Greenspan Urges Look At Senior Benefit Costs
Adjust Programs Soon, Fed Chief Says
By Nell Henderson
Washington Post Staff Writer
Saturday, August 28, 2004; Page E01
JACKSON HOLE, Wyo., Aug. 27 -- Federal Reserve Chairman Alan Greenspan on Friday urged Washington policymakers to consider reducing future Social Security and Medicare benefits, saying that the nation has probably promised more to upcoming retirees than the economy can realistically deliver.
"If we have promised more than our economy has the ability to deliver to retirees, . . . as I fear we may have, we must recalibrate our public programs so that pending retirees have time to adjust," Greenspan said in remarks to a conference here on the impact of global population changes. "If we delay, the adjustments could be abrupt and painful."
The nation may have promised more than it can realistically deliver to future retirees, Federal Reserve Chairman Alan Greenspan said. (Larry Downing -- Reuters)
Greenspan's remarks echoed warnings he has given many times before, though his statement Friday was made in more oblique language. Earlier this year, he made a far more forceful statement on Capitol Hill about the need to restrain the growth in Social Security and Medicare spending by reducing benefits for future retirees.
Those remarks prompted a barrage of criticism, in large part because of the sensitivity of the topic in a presidential election year.
Greenspan's comments about the long-term economic peril of the nation's retirement system came on a day when a key short-term economic indicator also took a downturn.

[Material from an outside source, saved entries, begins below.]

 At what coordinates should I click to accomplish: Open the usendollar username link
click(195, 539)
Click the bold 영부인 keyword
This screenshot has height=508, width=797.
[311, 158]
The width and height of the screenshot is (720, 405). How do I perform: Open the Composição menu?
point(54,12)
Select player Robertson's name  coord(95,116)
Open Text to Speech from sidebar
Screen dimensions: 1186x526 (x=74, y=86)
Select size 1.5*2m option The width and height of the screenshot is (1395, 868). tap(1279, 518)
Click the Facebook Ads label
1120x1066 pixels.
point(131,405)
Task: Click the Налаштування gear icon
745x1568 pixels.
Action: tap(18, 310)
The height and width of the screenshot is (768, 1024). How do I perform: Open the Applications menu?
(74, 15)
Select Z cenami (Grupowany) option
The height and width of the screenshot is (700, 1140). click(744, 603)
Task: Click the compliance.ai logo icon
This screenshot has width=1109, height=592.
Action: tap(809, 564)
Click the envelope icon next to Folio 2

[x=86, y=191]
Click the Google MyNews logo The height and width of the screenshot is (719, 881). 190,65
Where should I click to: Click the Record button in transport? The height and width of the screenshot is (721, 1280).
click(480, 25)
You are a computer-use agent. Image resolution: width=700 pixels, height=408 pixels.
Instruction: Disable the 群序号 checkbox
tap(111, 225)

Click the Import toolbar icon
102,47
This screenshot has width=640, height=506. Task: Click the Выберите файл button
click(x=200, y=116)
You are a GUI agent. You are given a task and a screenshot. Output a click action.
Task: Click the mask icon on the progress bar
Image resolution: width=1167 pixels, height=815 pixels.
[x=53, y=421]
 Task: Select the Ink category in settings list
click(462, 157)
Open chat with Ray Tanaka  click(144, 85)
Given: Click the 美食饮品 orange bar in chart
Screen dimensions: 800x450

The Commerce Department yesterday lowered its estimate of economic growth for the second quarter of this year to a 2.8 percent annual rate from its earlier projection of 3 percent. The reduced figure marks the slowest expansion of the country's gross domestic product in about a year and reflects the effect of higher oil prices and sluggish consumer spending.
Greenspan, who chaired the 1983 commission that recommended several ways to strengthen the Social Security program's finances, did not urge any specific benefit changes. But he did note that a variety of amendments in both federal programs and Americans' retirement and saving behavior could ease the "adjustments" that will have to be made as the population ages.
Americans, for example, could work longer, said Greenspan, 78, who has served as Fed chairman for 17 years. They are living longer and healthier. Work is "becoming less physically strenuous but more demanding intellectually," he said. Yet workers have been retiring at younger ages in recent years.
One way to encourage workers to retire later, he suggested, would be to raise the age of eligibility for full retirement benefits or to slow the growth of Medicare benefits.
Americans also should save more, both as individuals and as a nation, he suggested. The individual saving rate is less than 2 percent, and the nation borrows an amount equivalent to about 5 percent of its annual gross domestic product from overseas to finance its spending and investment.